MTAA also welcomed the Government’s $14.8 billion fuel resilience package, including temporary fuel excise relief and the temporary reduction of the heavy vehicle road user charge.

“Fuel security remains a critical national issue, particularly for regional and remote Australia,” Jones said.

“Automotive businesses form part of the essential infrastructure that keeps Australians moving – from freight and logistics operators through to workshops, towing operators and service stations.”

While the Budget included further support for Australia’s transition to electric vehicles through the expanded DRIVEN program and changes to the Electric Car Discount, Jones said the industry had consistently highlighted the importance of ensuring businesses had the capability to support the transition.

“EV readiness is not simply about vehicle sales,” he said.

“It requires investment in workshop infrastructure, charging capability, specialised tooling, diagnostic equipment and – most importantly – skilled technicians.”

MTAA said workforce development remained one of the automotive industry’s most pressing long-term challenges and welcomed broader Budget measures supporting skills, training and workforce participation.

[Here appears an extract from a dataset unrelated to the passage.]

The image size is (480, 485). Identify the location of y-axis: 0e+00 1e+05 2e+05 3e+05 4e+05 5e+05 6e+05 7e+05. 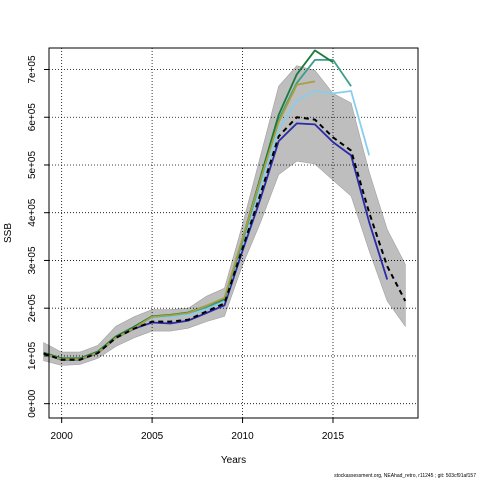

“Australia’s automotive industry cannot transition successfully without a strong pipeline of skilled apprentices and technicians,” Jones said.

“Businesses need practical support to attract, train and retain apprentices, particularly in regional areas where skills shortages are already acute.”

MTAA said several priorities identified in its 2026–27 Pre-Budget Submission remain unresolved, including automotive apprenticeship reform, Luxury Car Tax reform, end-of-life vehicle stewardship schemes and stronger national protections to address insurer-repairer conduct.

“This Budget contains several positive steps for small business, fuel resilience and industry investment,” Jones said.